[Saved data entries]
----------
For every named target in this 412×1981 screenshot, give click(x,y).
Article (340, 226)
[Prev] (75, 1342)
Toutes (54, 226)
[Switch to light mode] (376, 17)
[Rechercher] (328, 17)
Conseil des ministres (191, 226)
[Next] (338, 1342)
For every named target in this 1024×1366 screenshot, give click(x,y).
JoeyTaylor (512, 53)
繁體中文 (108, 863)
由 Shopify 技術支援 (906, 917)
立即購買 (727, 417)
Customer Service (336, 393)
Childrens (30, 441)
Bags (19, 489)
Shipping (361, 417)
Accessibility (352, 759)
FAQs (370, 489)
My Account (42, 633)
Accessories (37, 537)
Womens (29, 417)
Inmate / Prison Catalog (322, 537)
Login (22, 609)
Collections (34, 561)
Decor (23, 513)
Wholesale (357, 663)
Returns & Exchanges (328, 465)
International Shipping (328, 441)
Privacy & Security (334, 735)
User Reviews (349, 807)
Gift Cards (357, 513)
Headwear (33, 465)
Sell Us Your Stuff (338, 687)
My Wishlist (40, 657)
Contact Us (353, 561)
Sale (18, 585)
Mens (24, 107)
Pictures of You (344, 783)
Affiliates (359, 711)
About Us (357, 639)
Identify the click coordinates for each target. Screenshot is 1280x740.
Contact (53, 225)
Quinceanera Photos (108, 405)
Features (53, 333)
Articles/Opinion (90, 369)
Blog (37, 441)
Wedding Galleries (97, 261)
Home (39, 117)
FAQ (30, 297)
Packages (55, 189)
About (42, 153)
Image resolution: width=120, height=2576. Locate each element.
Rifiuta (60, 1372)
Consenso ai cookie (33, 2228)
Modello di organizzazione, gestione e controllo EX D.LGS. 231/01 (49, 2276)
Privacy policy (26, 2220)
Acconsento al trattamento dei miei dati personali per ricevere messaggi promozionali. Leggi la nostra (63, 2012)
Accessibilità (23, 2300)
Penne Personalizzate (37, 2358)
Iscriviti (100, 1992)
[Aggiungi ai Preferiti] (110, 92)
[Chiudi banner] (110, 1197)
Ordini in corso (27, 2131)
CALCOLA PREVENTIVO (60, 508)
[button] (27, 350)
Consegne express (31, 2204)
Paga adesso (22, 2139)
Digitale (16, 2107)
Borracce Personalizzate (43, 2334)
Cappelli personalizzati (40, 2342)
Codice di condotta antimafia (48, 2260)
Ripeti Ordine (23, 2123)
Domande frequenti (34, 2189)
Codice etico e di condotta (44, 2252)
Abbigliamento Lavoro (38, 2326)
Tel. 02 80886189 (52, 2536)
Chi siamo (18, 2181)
----------
Task objective: Filter the entries and keep only the lines holding "named".

Exercise result:
For every named target in this 412×1981 screenshot, give click(x,y).
For every named target in this 1024×1366 screenshot, give click(x,y).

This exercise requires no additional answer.